Entries provided →

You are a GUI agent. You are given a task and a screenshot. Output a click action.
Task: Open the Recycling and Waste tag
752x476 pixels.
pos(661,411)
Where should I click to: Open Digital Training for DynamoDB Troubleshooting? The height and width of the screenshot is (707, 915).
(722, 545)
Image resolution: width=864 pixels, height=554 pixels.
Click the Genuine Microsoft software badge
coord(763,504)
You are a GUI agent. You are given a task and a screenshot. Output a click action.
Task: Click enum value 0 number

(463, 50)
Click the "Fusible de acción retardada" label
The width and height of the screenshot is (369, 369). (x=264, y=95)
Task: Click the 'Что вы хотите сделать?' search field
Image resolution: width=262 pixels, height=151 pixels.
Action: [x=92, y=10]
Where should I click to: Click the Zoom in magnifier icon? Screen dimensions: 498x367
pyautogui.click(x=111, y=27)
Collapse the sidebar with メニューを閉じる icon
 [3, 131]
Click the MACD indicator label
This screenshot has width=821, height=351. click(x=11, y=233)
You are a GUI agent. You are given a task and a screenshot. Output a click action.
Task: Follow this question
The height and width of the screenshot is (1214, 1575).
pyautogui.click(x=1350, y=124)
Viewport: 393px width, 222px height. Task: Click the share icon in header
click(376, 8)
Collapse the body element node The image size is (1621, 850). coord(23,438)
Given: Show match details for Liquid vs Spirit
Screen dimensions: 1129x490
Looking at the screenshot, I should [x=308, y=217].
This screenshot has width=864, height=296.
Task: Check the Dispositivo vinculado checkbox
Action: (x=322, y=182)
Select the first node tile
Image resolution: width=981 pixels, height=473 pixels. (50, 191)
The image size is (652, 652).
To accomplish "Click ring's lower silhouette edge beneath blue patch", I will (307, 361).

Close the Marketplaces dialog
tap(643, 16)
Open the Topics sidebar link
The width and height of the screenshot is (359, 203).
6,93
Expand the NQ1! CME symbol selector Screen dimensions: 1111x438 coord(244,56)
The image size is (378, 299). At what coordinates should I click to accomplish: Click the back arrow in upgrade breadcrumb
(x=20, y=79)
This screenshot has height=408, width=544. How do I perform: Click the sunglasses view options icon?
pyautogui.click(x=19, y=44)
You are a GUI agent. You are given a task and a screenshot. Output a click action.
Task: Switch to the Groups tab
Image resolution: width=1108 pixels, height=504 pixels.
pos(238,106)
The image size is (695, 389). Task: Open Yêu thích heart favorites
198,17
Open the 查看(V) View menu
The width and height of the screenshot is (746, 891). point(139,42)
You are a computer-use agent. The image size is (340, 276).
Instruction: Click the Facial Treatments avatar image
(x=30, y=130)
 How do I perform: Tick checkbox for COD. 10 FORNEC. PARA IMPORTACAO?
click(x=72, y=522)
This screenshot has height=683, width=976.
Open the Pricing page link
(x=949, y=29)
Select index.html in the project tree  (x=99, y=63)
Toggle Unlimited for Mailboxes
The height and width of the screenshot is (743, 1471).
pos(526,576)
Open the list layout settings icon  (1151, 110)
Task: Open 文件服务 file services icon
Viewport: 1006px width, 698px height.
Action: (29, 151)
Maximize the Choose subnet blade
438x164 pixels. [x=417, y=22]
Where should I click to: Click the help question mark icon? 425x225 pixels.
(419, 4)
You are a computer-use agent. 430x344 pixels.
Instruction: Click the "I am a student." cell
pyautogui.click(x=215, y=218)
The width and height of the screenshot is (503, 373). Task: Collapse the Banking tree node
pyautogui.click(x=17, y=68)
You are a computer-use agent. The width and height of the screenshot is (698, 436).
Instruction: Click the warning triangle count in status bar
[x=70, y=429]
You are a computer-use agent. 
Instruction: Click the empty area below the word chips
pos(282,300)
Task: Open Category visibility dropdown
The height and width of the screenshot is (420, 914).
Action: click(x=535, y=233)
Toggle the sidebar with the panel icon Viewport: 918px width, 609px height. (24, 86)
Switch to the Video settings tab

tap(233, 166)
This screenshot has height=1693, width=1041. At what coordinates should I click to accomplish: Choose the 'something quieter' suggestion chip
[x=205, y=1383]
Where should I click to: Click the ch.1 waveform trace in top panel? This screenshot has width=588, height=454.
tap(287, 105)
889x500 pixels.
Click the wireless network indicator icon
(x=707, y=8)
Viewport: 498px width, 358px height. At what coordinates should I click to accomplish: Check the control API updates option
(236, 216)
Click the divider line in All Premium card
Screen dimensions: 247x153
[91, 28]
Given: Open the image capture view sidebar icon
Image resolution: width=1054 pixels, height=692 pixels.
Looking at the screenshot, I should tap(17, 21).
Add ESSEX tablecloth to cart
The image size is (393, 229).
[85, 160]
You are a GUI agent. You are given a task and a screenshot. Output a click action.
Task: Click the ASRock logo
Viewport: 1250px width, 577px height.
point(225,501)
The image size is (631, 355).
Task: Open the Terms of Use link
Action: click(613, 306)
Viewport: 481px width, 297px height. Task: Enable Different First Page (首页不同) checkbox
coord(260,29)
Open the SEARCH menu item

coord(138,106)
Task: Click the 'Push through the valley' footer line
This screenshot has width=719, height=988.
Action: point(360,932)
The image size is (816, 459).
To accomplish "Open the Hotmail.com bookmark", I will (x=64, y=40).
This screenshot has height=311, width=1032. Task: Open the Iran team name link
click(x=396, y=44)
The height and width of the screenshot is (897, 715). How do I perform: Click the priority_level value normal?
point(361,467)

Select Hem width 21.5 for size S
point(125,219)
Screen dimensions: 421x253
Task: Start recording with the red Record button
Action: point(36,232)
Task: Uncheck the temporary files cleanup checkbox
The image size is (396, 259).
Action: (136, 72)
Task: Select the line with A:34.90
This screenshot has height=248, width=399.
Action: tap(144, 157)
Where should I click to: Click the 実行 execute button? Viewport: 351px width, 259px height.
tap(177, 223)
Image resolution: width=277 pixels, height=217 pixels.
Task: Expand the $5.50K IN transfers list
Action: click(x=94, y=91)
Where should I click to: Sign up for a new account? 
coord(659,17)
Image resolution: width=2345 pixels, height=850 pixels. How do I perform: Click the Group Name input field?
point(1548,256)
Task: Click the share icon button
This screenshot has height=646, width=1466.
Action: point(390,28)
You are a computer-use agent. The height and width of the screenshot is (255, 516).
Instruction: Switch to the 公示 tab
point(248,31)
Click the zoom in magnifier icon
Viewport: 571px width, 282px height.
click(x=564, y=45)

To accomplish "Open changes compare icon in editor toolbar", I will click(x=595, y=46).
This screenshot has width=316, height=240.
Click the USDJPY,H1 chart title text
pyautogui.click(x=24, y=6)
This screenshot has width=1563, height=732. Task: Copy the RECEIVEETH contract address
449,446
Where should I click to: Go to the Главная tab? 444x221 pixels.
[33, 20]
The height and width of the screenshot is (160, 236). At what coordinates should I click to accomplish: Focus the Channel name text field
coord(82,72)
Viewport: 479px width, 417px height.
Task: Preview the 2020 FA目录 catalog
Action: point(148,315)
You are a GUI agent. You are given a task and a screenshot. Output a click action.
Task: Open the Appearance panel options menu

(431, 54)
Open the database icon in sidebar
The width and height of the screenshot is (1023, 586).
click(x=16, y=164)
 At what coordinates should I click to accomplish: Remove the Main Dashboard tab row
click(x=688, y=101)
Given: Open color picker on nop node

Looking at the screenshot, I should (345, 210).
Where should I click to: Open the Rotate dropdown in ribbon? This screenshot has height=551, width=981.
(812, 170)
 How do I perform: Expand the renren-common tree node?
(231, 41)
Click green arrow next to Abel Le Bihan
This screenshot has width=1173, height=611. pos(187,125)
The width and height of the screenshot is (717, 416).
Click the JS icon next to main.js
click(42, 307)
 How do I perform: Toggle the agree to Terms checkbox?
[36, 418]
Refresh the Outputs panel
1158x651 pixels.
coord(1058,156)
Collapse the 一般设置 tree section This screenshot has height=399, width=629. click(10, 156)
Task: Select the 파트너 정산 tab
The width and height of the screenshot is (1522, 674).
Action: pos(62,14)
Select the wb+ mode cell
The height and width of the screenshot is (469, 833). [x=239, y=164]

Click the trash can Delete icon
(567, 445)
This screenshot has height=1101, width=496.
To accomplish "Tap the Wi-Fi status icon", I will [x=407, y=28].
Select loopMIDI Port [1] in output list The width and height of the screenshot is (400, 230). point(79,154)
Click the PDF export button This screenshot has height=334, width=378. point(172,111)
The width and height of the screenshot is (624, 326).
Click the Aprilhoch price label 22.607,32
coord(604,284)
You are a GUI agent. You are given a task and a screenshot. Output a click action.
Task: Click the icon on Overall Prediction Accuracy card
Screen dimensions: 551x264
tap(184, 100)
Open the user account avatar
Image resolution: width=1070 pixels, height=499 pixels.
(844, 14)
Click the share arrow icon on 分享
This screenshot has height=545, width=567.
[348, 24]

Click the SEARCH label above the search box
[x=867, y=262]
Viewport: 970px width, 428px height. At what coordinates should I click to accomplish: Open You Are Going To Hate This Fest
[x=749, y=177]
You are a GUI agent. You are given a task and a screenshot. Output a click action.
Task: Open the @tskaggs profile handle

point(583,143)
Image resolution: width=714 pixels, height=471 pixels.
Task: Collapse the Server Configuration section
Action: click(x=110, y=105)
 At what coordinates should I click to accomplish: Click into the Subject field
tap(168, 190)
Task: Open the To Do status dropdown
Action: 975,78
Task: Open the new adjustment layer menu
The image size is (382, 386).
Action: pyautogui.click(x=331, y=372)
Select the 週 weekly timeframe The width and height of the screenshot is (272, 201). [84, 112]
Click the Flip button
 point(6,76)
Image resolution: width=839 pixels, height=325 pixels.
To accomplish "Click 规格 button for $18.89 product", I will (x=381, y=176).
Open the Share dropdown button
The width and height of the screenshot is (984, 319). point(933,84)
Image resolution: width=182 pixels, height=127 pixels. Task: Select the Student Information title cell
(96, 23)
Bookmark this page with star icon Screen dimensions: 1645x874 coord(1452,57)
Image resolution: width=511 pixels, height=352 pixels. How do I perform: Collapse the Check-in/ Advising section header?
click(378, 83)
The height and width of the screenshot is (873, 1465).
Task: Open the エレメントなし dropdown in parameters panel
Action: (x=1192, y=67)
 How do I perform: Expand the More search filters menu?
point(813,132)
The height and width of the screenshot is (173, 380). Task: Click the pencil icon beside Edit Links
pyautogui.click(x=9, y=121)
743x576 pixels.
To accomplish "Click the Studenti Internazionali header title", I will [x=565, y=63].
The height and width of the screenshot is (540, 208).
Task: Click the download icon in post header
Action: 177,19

Task description → Could you retype exactly the lines above, starting at the line that contains "Viewport: 393px width, 222px" and ending at the line that contains "Expand the NQ1!", and nothing more?

Exercise result →
Viewport: 393px width, 222px height. Task: Click the share icon in header
click(376, 8)
Collapse the body element node The image size is (1621, 850). coord(23,438)
Given: Show match details for Liquid vs Spirit
Screen dimensions: 1129x490
Looking at the screenshot, I should [x=308, y=217].
This screenshot has width=864, height=296.
Task: Check the Dispositivo vinculado checkbox
Action: (x=322, y=182)
Select the first node tile
Image resolution: width=981 pixels, height=473 pixels. (50, 191)
The image size is (652, 652).
To accomplish "Click ring's lower silhouette edge beneath blue patch", I will (307, 361).

Close the Marketplaces dialog
tap(643, 16)
Open the Topics sidebar link
The width and height of the screenshot is (359, 203).
6,93
Expand the NQ1! CME symbol selector Screen dimensions: 1111x438 coord(244,56)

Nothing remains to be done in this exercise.